After the visit to the dentist, my search for the nude muse began in earnest; I was driven, once I fully realized that time and place could dissolve a painting, people superimpose upon each other, and that, dreamed or imagined, Cezanne's plein-airisme contained its equal and opposite reversal. Rather than contrast figures and landscape, the land and its meaning may be brought inside as a way of showing how we come from and are part of the earth and that all it holds and promises is in us too. In either setting, the mindscape may be tapped and revealed. The final painting must be an orgy of colour!

But even now, trying to put it into words for the first time - for you - I feel a loss of faith, of integrity, of ownership. The story and its painting comes from me, you see, but is not me. Just like you. I can imagine your eyes. Perhaps they will be as black as your father's but as mild of expression as my father's, with an oval slant like mine, yet they can only be your distinctive eyes because of what you will see and how you will react to that vision.

Byrna Barclay's fourth novel is a delightful blend of styles. The novel becomes the retrospective that the son, Paul, puts together for a showing of his mother, Estelle Caron's paintings. The book is also a collection of letters that Estelle writes to a psychiatrist in which she tells a story or vignette. The novel also consists of entries from Estelle's journal and poetry that are intended to tell Paul about his father. The unusual format of the novel weaves the various parts together to paint a highly informative portrait of a woman who struggles to give her son a sense of life.
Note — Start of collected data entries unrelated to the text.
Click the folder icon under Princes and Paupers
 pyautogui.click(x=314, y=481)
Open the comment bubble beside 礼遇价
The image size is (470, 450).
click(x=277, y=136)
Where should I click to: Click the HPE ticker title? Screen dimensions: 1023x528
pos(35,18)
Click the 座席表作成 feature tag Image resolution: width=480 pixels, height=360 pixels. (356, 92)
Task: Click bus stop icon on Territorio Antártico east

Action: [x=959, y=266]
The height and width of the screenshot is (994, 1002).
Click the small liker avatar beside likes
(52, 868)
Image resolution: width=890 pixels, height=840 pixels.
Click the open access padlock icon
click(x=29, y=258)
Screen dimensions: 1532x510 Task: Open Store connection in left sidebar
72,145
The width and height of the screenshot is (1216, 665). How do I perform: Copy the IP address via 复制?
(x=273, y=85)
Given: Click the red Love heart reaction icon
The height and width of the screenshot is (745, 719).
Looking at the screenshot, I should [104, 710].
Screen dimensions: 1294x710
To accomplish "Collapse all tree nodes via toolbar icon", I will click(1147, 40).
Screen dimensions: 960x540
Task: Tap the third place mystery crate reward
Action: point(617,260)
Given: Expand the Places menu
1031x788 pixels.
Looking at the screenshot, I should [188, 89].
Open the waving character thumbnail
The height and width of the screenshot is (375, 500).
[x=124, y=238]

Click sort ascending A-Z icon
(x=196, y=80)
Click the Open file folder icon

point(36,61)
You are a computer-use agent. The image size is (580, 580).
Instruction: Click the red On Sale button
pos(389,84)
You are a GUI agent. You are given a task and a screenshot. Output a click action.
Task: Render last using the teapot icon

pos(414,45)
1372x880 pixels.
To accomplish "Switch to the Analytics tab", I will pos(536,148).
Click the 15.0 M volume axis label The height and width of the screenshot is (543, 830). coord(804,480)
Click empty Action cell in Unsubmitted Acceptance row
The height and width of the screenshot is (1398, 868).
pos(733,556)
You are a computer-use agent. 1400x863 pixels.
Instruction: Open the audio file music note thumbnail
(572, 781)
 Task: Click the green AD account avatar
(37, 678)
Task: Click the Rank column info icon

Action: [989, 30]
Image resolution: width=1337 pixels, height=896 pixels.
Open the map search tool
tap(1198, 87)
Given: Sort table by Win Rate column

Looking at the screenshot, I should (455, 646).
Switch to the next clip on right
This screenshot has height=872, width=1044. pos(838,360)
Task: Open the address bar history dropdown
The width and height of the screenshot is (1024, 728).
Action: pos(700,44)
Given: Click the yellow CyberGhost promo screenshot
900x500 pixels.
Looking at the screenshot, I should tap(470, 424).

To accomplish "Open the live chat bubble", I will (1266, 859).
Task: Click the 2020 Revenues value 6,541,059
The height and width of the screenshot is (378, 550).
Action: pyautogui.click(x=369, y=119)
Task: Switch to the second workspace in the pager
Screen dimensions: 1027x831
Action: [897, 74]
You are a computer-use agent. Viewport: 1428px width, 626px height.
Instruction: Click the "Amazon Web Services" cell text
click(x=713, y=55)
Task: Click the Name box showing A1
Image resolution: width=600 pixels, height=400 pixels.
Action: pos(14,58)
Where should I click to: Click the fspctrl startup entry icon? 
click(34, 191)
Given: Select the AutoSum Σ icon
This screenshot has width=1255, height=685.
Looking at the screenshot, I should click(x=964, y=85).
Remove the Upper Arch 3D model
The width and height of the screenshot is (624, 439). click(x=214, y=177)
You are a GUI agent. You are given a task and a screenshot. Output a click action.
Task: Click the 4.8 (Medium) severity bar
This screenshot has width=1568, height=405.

      The complexity created by the woven pieces of plot make this a novel to read over and over again: on first reading, the reader is well aware that s/he is only skimming the surface.

Highly recommended.

Deborah Mervold is a teacher-librarian in a grade 6 to 12 school, and a Grade 12 English teacher at Shellbrook Composite High School.

To comment on this title or this review, send mail to cm@umanitoba.ca.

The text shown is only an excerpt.